Was hier als Sparen verkauft wird, mag zwar ärgerlich sein, die Täuschung im Wachstumsbegriff ist aber weit gravierender. Wachstum meint eigentlich die langfristige Hebung des Wohlstandes. Die ausgabefreudigen Staaten stattdessen bezeichnen eine kurzfristige Ankurbelung der Wirtschaft als Wachstum.

Der Kern der ganzen Streitfrage, und darin liegt der wichtigere zweite Teil der Antwort, ist eine grundlegende Verwechslung von kurzer und langer Frist. Kurzfristig, wenn plötzlich die Nachfrage einbricht und den Firmen die Aufträge wegbleiben, kann es durchaus Sinn machen, als Bundesstaat antizyklisch zu handeln, sinnvolle Projekte vorzuziehen oder Arbeitslose durch die ALV automatisch zu unterstützen und dadurch die Nachfrage zu erhalten.

____________

Arbeitsauftrag 1:
Beantworten Sie anhand des Textes folgende Fragen:
(a) Was meint Wachstum eigentlich?
(b) Was bezeichnen die ausgabefreudigen Staaten als Wachstum?
(c) Worin besteht der Kern der ganzen Streitfrage?
Arbeitsauftrag 2:
Geben Sie die Passage des Textes von „Der Kern der“ bis „Nachfrage zu erhalten.“ wortgetreu aus.

____________

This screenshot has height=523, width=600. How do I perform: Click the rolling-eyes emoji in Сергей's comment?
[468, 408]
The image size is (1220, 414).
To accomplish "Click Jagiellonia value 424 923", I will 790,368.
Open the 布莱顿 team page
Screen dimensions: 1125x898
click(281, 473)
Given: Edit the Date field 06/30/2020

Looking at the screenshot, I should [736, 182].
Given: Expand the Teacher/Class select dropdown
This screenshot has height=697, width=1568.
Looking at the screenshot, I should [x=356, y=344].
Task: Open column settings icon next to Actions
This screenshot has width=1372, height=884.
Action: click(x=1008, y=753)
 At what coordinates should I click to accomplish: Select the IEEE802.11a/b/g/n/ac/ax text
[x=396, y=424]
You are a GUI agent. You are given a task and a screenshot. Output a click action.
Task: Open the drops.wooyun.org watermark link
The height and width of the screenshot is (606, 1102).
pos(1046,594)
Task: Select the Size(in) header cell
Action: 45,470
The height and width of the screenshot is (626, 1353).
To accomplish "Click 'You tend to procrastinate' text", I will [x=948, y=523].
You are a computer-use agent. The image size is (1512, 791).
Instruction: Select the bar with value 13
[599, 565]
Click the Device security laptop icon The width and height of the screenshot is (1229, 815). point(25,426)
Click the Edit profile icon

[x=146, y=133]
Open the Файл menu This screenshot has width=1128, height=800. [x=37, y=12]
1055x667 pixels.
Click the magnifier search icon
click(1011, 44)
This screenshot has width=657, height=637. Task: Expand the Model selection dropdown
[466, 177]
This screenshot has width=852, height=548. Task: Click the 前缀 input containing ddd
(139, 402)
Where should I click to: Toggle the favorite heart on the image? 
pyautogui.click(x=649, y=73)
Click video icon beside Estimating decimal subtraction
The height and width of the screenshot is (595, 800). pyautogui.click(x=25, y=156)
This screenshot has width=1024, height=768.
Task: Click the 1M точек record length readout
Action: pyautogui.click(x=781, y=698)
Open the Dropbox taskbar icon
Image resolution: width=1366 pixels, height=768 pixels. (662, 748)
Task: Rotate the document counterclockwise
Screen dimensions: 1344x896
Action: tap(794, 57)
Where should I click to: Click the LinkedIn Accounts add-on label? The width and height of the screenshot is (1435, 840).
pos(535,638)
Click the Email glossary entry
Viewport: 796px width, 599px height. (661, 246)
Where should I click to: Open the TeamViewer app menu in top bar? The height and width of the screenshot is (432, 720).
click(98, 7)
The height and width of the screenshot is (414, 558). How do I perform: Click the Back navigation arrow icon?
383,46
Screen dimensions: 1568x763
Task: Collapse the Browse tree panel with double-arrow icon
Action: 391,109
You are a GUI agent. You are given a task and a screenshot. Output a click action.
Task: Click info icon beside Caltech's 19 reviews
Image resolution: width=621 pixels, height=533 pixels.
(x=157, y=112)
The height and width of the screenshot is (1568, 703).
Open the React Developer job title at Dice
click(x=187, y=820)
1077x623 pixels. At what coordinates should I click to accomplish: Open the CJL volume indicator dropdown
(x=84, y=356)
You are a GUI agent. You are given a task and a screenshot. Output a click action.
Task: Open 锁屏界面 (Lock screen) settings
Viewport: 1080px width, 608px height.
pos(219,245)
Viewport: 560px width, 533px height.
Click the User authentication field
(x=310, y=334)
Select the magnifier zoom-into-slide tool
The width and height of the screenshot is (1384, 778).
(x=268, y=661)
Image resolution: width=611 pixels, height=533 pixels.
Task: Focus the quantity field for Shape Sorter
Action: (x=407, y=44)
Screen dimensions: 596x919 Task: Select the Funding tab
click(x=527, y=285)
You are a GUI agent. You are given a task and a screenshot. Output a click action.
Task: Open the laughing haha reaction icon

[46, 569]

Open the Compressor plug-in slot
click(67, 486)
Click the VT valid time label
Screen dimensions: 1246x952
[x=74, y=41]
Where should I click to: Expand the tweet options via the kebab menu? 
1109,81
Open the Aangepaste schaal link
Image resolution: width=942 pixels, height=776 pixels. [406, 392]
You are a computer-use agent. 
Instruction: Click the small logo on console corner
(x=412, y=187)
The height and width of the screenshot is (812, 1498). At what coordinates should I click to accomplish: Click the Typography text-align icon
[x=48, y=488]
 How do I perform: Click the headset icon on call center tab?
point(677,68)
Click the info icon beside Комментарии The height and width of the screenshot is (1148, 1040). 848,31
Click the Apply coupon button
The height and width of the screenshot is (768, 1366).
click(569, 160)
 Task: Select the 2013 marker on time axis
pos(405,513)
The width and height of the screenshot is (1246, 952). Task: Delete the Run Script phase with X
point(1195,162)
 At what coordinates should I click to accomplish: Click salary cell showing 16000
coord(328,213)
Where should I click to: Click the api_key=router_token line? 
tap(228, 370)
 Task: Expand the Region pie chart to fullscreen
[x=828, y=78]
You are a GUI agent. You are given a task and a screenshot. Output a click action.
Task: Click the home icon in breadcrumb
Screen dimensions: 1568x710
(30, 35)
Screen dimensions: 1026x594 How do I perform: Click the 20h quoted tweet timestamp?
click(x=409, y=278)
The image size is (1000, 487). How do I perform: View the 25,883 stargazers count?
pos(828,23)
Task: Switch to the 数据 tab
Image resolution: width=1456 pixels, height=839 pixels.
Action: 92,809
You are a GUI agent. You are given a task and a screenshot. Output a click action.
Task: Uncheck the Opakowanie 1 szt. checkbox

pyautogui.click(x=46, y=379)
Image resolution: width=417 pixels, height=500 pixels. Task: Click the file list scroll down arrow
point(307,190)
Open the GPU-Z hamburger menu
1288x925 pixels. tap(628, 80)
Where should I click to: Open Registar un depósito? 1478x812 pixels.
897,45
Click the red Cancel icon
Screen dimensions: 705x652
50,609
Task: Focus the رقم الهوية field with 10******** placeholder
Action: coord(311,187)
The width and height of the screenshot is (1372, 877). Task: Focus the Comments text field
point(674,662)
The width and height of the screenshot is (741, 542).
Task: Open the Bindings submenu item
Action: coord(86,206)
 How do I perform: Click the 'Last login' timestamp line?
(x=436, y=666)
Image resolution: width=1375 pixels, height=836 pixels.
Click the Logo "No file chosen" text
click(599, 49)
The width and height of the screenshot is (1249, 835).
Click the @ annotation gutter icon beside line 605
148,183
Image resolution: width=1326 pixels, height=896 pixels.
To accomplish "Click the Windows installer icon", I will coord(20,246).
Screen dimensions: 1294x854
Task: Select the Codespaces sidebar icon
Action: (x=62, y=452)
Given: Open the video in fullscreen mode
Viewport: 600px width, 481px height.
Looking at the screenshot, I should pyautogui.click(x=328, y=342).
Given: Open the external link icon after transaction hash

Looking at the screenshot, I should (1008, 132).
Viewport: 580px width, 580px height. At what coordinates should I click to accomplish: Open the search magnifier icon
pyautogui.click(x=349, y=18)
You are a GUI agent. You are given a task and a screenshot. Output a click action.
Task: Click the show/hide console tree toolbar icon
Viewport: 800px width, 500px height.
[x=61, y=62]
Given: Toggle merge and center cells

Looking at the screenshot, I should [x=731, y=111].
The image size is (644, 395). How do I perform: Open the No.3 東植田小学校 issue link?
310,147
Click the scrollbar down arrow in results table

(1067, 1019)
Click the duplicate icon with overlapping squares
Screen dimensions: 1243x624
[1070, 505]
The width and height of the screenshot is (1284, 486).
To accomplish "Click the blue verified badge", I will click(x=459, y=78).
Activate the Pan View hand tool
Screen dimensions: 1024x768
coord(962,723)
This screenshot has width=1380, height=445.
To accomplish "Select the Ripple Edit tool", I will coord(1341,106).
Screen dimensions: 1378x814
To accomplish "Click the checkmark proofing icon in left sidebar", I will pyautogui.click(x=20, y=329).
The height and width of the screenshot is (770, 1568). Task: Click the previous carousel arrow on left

____________

Lösung 1:
(a) Die langfristige Hebung des Wohlstandes.
(b) Eine kurzfristige Ankurbelung der Wirtschaft.
(c) In einer grundlegenden Verwechslung von kurzer und langer Frist.

Lösung 2:
Der Kern der ganzen Streitfrage, und darin liegt der wichtigere zweite Teil der Antwort, ist eine grundlegende Verwechslung von kurzer und langer Frist. Kurzfristig, wenn plötzlich die Nachfrage einbricht und den Firmen die Aufträge wegbleiben, kann es durchaus Sinn machen, als Bundesstaat antizyklisch zu handeln, sinnvolle Projekte vorzuziehen oder Arbeitslose durch die ALV automatisch zu unterstützen und dadurch die Nachfrage zu erhalten.